Acabo de ouvir Paulo Portas acusar repetida e enfaticamente António Guterres de ter “abandonado funções” em 2001, querendo assim desvalorizar o recente apelo deste a uma maioria absoluta do PS nas próximas eleições. Este argumento é mais um infeliz exemplo da falácia ad hominem (atacar a pessoa e não o argumento em si), a mesma de que ele próprio foi vítima no debate televisivo com Francisco Louçã. Ficámos assim sem saber o que pensa Paulo Portas da necessidade de uma maioria absoluta do PS, mas fomos informados, e isto tem o seu valor, da falta de qualidade do seu discurso.

Se bem me recordo, o último governo de António Guterres foi muito mau. Levou o défice do orçamento geral do Estado a níveis desastrosos (embora posteriormente ultrapassados) e abriu uma crise governativa que se veio a prolongar até hoje. Diria até que foi o pior governo dos últimos vinte anos, com a óbvia excepção dos governos de Durão Barroso e de Santana Lopes.

Mas quando se diz que ele, Guterres, abandonou o barco em Dezembro de 2001, esquece-se que tinha acabado de sofrer uma pesada derrota nas eleições autárquicas, o que até permitiu a Durão Barroso reclamar mais uma vez a sua demissão. Foi o que Guterres fez, e não o devia ter feito, até porque assim entregou o país numa bandeja, entre outros, a Paulo Portas. Mas querer transformar este gesto num “abandono de funções”, crime tipificado no artigo 385º do Código Penal, é uma ofensa à inteligência do eleitorado e um abuso de linguagem.

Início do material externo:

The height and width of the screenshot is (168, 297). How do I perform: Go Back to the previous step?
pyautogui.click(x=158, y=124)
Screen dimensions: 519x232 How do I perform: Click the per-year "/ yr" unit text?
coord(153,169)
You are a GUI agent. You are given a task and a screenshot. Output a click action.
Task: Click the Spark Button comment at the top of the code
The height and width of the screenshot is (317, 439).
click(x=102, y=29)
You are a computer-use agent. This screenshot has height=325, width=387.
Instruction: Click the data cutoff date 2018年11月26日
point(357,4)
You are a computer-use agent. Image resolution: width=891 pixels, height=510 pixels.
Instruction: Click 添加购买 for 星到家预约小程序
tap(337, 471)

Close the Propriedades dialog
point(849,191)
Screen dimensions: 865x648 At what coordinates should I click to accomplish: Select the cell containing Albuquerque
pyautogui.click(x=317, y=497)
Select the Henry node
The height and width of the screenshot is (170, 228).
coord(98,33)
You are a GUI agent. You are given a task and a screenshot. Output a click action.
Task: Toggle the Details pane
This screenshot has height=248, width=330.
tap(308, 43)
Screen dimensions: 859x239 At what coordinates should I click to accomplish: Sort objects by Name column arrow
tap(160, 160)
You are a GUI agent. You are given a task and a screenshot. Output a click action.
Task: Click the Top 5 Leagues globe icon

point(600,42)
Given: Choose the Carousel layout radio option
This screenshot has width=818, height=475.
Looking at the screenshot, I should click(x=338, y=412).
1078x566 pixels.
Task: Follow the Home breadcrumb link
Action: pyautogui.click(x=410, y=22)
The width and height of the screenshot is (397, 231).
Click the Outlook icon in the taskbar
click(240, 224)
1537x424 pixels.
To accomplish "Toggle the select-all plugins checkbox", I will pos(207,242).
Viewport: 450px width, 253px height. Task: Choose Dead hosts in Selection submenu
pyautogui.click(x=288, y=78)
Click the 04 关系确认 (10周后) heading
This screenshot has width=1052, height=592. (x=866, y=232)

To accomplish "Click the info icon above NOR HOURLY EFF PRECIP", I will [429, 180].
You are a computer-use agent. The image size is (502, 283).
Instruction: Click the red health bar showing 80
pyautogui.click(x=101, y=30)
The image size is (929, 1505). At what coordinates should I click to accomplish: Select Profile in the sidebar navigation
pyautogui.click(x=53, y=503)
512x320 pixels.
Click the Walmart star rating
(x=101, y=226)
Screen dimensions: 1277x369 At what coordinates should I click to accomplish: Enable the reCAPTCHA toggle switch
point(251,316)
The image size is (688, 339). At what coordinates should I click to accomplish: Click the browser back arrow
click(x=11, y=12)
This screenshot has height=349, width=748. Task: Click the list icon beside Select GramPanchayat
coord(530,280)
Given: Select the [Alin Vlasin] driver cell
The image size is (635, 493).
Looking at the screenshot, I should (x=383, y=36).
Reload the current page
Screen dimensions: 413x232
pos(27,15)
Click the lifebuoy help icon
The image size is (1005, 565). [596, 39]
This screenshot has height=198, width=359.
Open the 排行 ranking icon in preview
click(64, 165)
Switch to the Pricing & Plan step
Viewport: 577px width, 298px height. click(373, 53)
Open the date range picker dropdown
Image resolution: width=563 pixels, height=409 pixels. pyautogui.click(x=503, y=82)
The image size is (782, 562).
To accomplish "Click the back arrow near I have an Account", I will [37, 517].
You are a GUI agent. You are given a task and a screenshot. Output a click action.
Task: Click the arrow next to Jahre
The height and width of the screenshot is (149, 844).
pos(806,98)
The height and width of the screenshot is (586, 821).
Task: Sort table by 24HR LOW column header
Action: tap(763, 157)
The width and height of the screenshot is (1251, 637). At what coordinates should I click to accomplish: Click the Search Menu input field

Já agora: não foi Santana Lopes quem ameaçou, há umas semanas atrás, abandonar sem mais o cargo de primeiro-ministro?

Deveria Paulo Portas, até por coerência, agraciar-nos com a sua opinião sobre a partida de Durão Barroso para a Comissão Europeia. Foi uma fuga? Foi um abandono? Foi um alívio? Poderia também elucidar-nos sobre o que acha que deve acontecer quando um primeiro-ministro vê a sua base social de apoio esboroar-se e percebe que o país está farto dele. Deve fingir que nada aconteceu e obrigar-nos a todos a aturá-lo até ao fim da legislatura, como gostaria de ter feito Santana Lopes?

É curioso, ainda quanto ao segundo governo de António Guterres, que as críticas se concentrem quase todas na fuga, no abandono do país à sua sorte – e não em actos governativos concretos. Ou que, quatro anos depois, essa suposta fuga represente o melhor do argumentário eleitoral da direita. E é uma maneira, mesmo que involuntária, de valorizar o homem, pela falta que faz, à custa dos que se lhe seguiram.